* [Task to complete]: Below are entries; copy exactly, and only, the lines from the one containing "Where should I" through their final line, leaving out pictures.

* [Given information]:
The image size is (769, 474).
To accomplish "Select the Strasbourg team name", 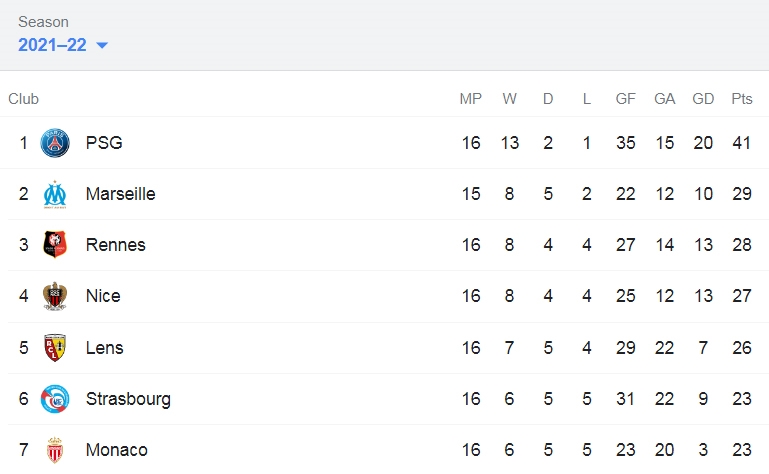I will (x=128, y=399).
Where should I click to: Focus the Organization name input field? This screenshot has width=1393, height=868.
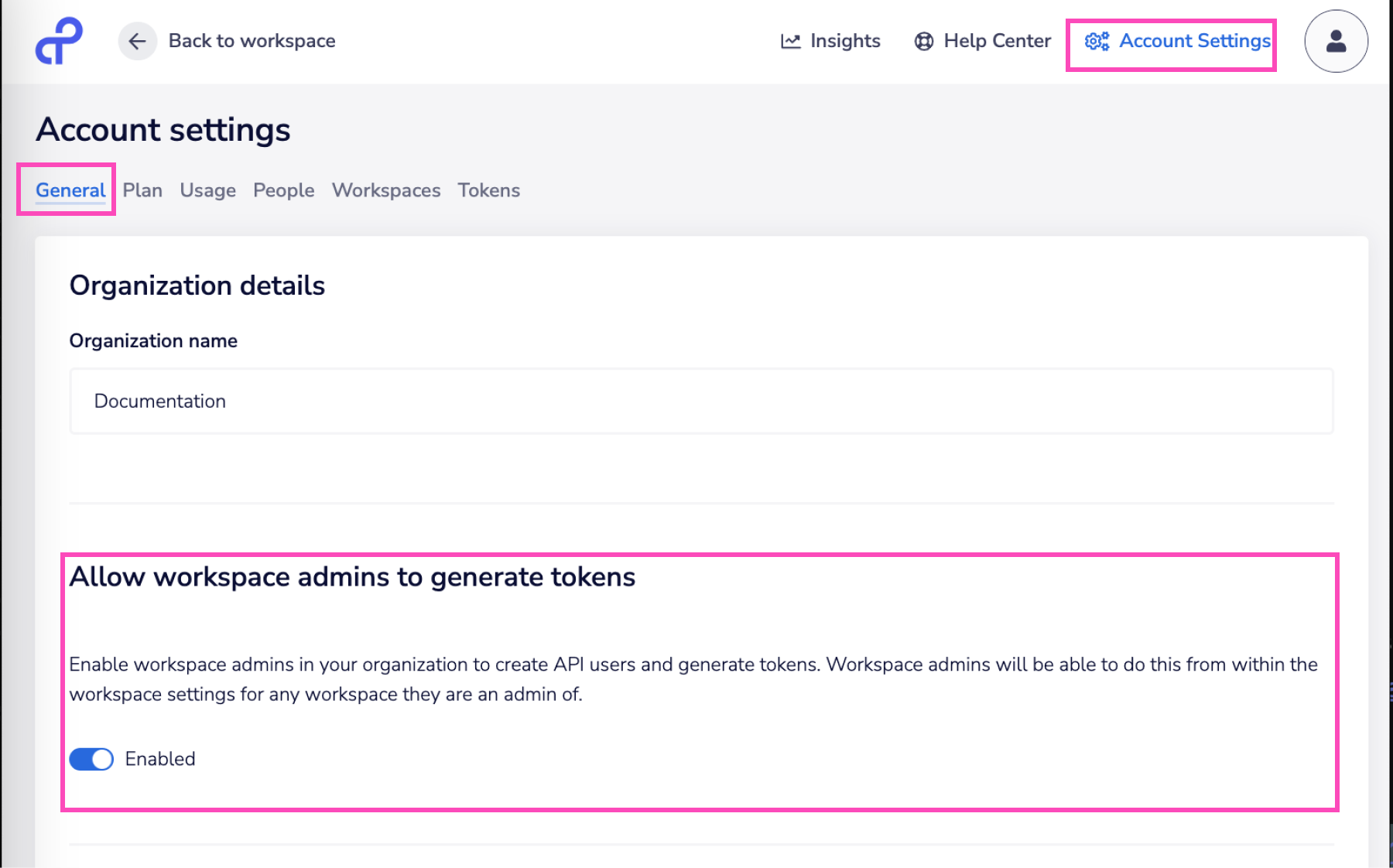point(700,401)
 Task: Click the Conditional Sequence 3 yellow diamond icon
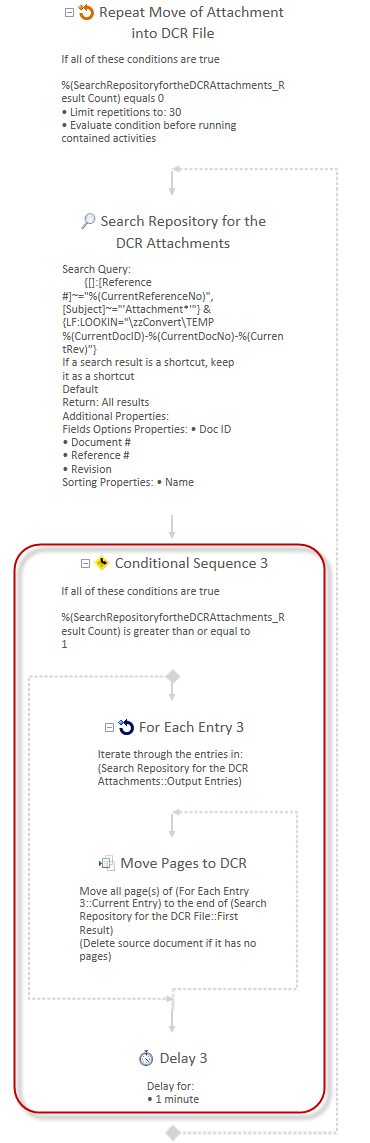[x=103, y=563]
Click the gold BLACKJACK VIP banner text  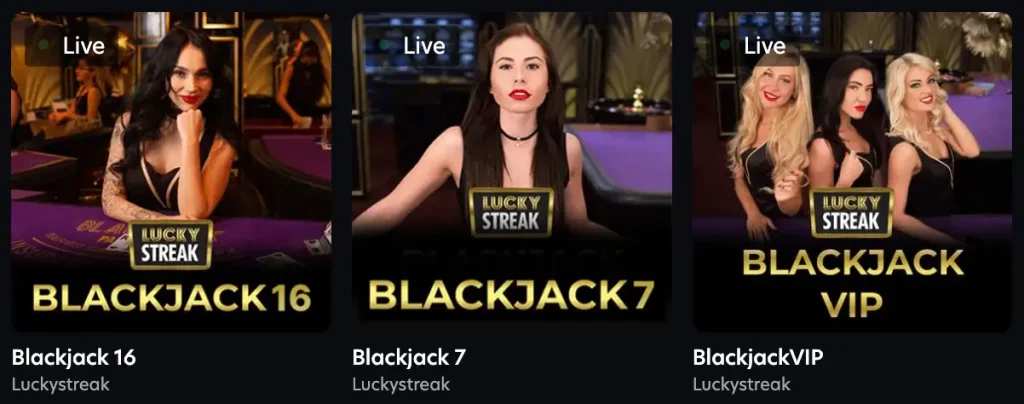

* [Answer to this exercise]:
Where should I click to: Focus the Organization name input field? This screenshot has width=1393, height=868.
point(700,401)
 Task: Click the Conditional Sequence 3 yellow diamond icon
[x=103, y=563]
Click the gold BLACKJACK VIP banner text  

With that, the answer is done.